Uit het bovenstaande volgt dat [X.] heeft te gelden als de in eerste aanleg grotendeels in het ongelijk gestelde partij. Het hof zal het beroepen vonnis daarom bekrachtigen, voor zover [X.] daarbij in de kosten van het geding in conventie en in reconventie is veroordeeld.
4.10.
Het hoger beroep heeft slechts ten dele doel getroffen, namelijk voor zover het de veroordeling tot betaling van huur betrof, aangezien gebleken is dat [X.] die huur reeds betaald heeft. Er is echter niet gesteld of gebleken dat [Y.] dit onderdeel van het beroepen vonnis heeft willen executeren. Een poging tot executie teneinde betaling van reeds betaalde bedragen te verkrijgen zou overigens misbruik van bevoegdheid hebben opgeleverd (HR 22 december 2006, LJN AY9224). [X.] behoefde derhalve geen hoger beroep in te stellen om dit onderdeel van het vonnis te corrigeren.

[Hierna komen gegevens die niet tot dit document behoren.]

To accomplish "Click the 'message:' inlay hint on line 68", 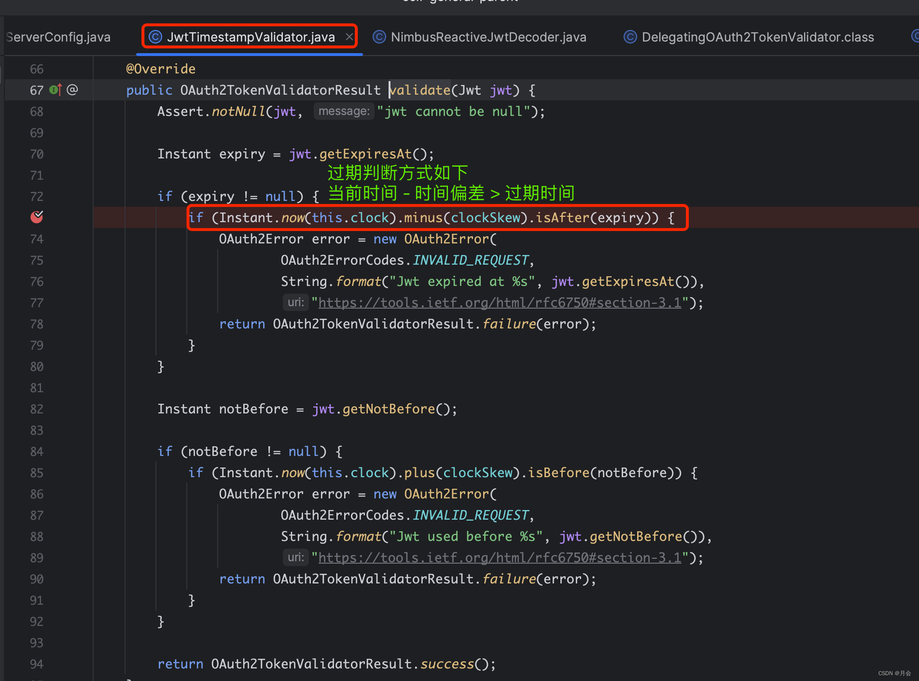I will point(344,112).
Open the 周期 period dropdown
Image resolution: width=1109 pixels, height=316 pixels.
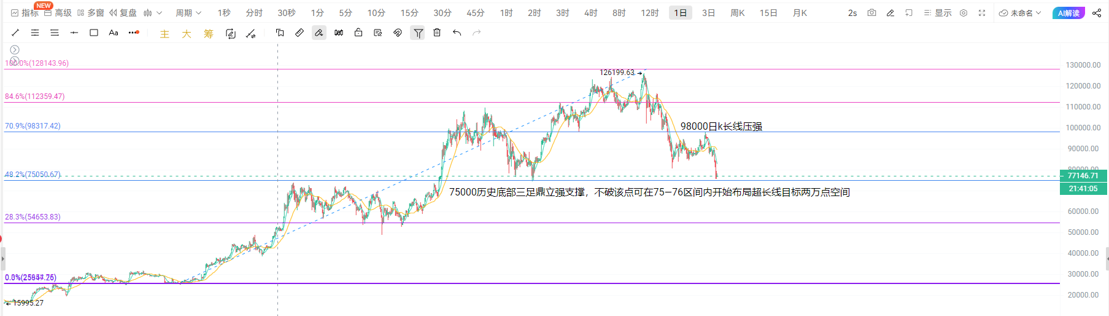point(188,13)
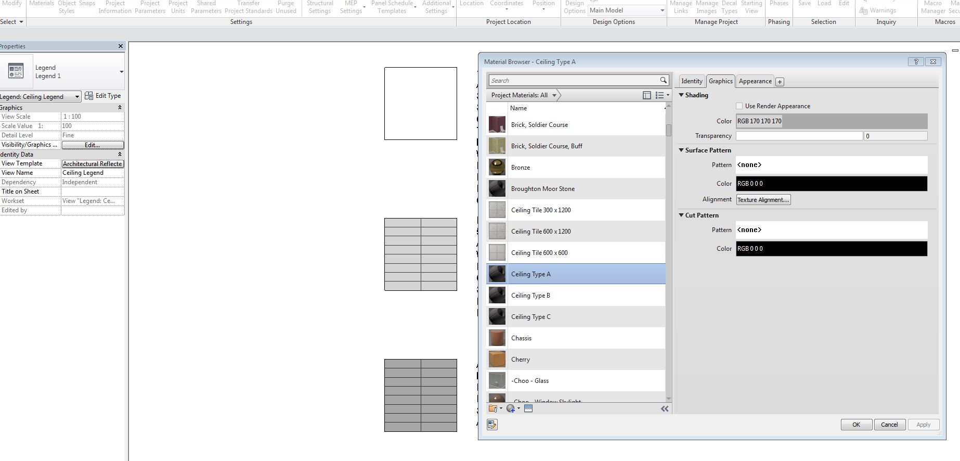960x461 pixels.
Task: Open the material library folder icon
Action: (x=494, y=408)
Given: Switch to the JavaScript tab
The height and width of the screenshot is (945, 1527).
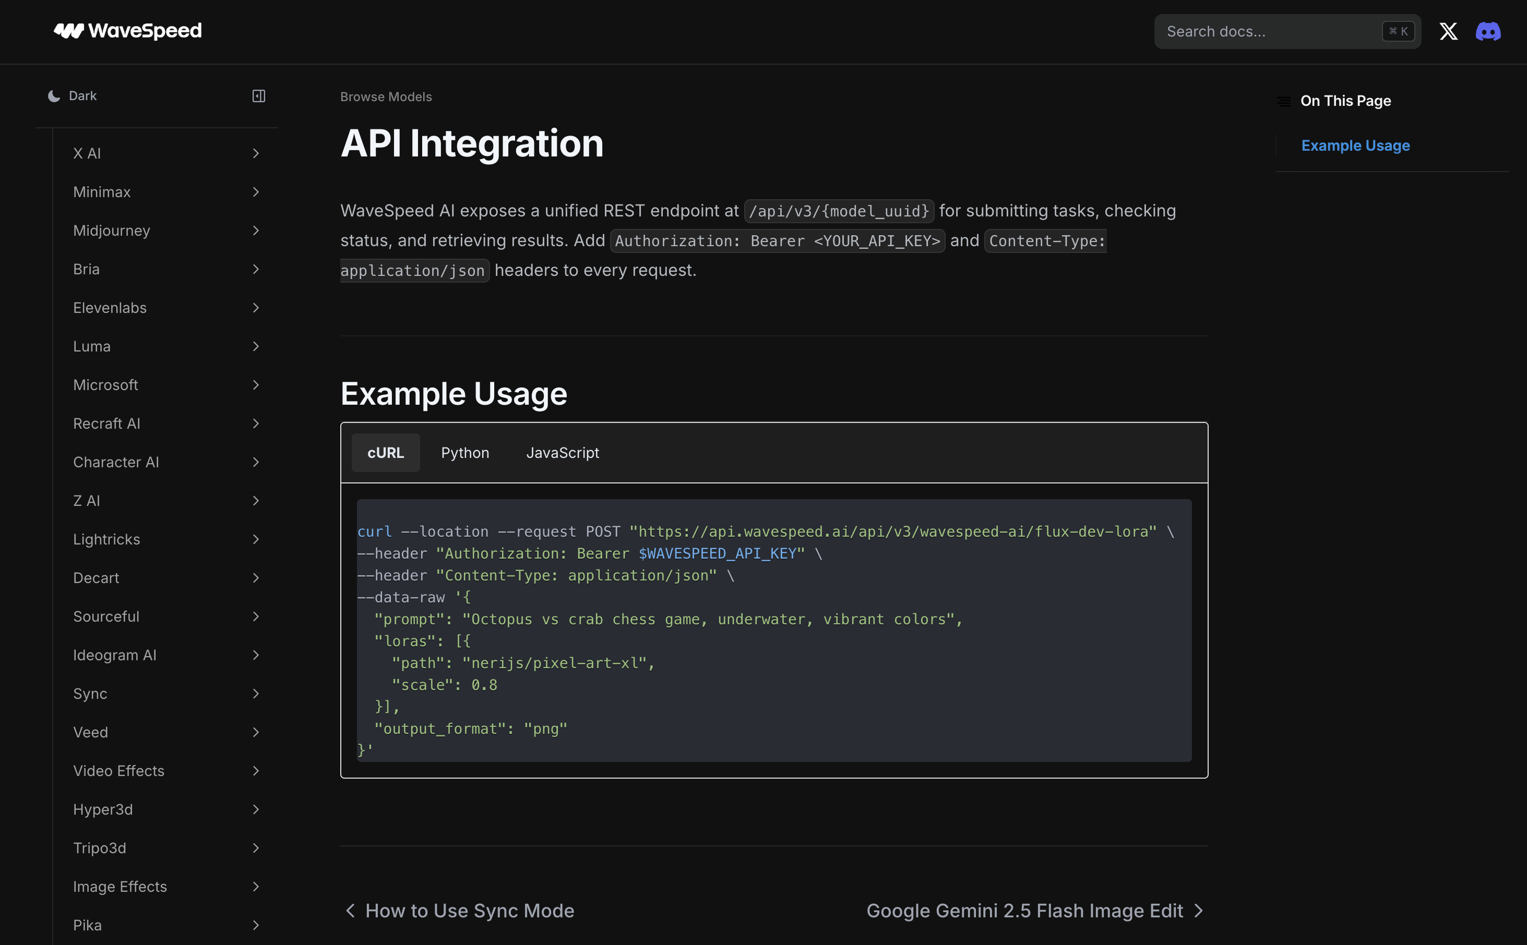Looking at the screenshot, I should click(562, 453).
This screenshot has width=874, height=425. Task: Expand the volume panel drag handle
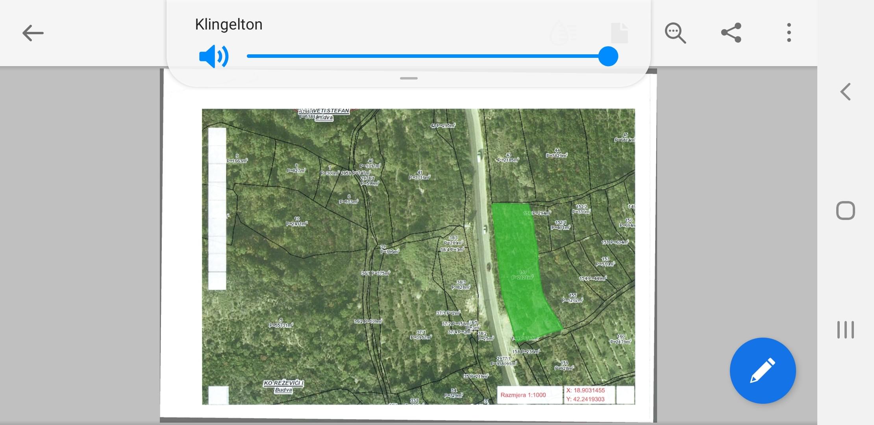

Voor zover het hoger beroep wel relevant was – ter zake de ontbinding en ontruiming – heeft het hoger beroep geen doel getroffen. Het hof zal [X.] daarom veroordelen in de kosten van het hoger beroep.
4.11.
Het hof zal deze kostenveroordeling, zoals door [Y.] gevorderd, uitvoerbaar bij voorraad verklaren
5. De uitspraak
Het hof:
vernietigt het beroepen vonnis, doch uitsluitend voor zover bij dat vonnis [X.] is veroordeeld om aan [Y.] te betalen:
- -
€ 4.447,12 aan achterstallige huur tot en met april 2008, vermeerderd met de wettelijke rente over dit bedrag vanaf 10 april 2008;
- -
€ 555,89 voor iedere maand die met ingang van 1 mei 2008 tot aan het tijdstip van de gehele ontruiming is aangevangen;
en in zoverre opnieuw rechtdoende: wijst deze vorderingen af.
bekrachtigt het beroepen vonnis voor al het overige;
wijst de in hoger beroep gewijzigde eis in reconventie van [X.] af;
veroordeeld [X.] in de kosten van het hoger beroep, aan de zijde van [Y.] tot op heden begroot op € 254,-- aan vast recht en op € 1.341,-- aan salaris advocaat;
verklaart deze kostenveroordeling uitvoerbaar bij voorraad.
Dit arrest is gewezen door mrs. Meulenbroek, Keizer en Kleijngeld en in het openbaar uitgesproken door de rolraadsheer op 21 september 2010.